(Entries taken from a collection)
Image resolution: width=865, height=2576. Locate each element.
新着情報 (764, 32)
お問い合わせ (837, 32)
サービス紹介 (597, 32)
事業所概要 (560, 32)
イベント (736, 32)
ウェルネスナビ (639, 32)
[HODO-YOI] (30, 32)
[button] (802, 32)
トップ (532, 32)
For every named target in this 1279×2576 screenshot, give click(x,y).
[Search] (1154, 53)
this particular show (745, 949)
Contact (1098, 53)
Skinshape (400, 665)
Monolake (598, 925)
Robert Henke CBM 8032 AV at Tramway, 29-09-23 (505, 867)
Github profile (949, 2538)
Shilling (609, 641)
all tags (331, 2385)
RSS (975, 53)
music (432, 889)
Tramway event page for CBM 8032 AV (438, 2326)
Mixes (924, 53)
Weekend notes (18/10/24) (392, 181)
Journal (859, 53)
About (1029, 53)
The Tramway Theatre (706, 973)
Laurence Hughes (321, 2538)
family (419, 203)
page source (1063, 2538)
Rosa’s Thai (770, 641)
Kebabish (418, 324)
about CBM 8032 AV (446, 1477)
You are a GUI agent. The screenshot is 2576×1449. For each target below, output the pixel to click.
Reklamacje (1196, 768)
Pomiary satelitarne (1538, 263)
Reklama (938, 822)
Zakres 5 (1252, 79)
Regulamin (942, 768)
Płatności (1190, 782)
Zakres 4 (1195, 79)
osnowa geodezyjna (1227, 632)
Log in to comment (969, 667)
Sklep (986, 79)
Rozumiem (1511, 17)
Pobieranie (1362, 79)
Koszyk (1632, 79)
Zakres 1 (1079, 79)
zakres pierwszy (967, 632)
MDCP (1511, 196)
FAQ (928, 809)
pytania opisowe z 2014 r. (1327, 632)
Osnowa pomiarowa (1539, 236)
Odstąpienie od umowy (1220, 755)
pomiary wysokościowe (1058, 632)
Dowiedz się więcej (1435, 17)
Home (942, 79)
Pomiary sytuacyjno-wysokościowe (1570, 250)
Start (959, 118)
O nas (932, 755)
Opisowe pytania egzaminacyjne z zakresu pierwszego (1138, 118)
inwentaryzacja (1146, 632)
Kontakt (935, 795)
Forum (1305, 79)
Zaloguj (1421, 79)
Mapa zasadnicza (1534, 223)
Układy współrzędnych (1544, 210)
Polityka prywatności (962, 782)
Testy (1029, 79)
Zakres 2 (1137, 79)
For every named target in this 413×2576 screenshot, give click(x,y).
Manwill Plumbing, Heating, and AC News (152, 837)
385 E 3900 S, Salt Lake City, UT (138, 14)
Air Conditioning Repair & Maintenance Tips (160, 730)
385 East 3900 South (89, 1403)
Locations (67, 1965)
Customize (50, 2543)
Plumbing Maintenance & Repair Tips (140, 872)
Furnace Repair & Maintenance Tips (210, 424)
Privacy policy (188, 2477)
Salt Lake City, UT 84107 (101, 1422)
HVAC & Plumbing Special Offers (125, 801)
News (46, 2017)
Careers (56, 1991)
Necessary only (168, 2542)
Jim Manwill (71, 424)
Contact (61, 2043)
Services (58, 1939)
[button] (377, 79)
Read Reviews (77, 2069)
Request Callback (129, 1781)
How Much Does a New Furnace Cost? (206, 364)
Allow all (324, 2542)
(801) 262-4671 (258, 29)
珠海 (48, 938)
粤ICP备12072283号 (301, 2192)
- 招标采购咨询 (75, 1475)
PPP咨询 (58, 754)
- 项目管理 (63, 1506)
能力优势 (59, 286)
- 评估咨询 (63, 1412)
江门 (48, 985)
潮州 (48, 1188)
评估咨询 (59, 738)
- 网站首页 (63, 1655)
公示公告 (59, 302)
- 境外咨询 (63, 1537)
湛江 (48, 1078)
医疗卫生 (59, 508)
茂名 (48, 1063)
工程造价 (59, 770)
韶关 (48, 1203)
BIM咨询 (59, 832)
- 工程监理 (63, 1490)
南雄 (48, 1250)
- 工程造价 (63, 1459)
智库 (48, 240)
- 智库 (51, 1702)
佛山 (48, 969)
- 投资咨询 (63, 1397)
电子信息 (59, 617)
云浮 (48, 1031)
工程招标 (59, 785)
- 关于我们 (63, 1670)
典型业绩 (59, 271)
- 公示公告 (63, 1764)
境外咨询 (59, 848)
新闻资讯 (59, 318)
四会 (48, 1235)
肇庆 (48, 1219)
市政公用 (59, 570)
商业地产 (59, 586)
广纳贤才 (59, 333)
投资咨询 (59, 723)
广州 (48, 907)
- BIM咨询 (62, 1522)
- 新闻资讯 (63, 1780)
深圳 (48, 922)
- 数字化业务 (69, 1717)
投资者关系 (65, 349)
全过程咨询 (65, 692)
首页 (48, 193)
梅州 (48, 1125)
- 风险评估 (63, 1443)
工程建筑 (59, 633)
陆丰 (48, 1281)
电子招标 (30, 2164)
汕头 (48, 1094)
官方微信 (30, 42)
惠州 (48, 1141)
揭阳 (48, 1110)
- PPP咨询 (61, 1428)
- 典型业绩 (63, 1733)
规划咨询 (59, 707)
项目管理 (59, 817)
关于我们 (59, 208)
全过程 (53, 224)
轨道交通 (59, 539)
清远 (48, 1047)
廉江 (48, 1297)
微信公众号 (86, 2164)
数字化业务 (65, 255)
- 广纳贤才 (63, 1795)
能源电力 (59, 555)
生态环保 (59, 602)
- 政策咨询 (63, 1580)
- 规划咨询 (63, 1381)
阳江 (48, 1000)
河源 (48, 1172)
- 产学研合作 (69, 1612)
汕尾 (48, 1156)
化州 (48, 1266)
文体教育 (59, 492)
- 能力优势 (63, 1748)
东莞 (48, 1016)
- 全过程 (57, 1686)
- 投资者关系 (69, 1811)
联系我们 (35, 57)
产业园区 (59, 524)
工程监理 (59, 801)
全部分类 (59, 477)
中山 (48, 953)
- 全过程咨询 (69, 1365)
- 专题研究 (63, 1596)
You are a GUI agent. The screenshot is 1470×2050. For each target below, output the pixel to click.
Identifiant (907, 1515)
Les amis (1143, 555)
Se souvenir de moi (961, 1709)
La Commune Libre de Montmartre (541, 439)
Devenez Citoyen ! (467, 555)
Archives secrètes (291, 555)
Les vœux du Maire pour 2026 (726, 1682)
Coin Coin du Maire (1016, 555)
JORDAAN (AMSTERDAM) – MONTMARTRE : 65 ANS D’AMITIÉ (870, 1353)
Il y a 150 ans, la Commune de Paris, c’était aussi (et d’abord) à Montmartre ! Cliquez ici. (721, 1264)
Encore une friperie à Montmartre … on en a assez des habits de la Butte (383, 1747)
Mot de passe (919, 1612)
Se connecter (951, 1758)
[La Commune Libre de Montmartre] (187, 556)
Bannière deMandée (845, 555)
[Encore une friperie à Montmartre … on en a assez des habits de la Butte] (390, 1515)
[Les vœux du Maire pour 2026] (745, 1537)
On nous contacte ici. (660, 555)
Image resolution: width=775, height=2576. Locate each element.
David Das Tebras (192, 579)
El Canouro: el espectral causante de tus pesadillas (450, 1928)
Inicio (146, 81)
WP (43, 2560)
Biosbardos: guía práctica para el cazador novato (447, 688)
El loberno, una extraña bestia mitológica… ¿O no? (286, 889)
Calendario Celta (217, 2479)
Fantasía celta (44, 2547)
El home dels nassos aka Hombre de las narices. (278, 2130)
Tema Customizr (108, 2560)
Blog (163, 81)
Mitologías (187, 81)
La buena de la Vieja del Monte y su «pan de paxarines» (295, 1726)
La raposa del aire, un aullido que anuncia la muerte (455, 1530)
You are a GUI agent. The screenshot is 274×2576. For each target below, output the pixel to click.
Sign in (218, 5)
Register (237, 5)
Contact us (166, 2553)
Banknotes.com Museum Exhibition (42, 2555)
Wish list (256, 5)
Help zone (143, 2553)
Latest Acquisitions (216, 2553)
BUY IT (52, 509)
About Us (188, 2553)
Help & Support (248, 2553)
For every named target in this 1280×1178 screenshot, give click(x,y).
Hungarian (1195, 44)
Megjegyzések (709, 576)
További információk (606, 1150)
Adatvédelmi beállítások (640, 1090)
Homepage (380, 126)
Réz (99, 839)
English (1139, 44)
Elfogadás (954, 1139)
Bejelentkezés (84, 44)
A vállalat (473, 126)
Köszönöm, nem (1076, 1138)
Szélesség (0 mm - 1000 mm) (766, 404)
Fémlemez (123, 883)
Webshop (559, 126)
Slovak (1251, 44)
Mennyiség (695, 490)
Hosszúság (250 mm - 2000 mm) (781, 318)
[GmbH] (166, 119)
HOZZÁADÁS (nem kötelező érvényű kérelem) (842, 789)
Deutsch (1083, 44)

• _Your assignment_
The expected answer is every line above in which the word "element" appears.

• _Final answer_
Image resolution: width=865, height=2576. Locate each element.
Image resolution: width=775, height=2576. Locate each element.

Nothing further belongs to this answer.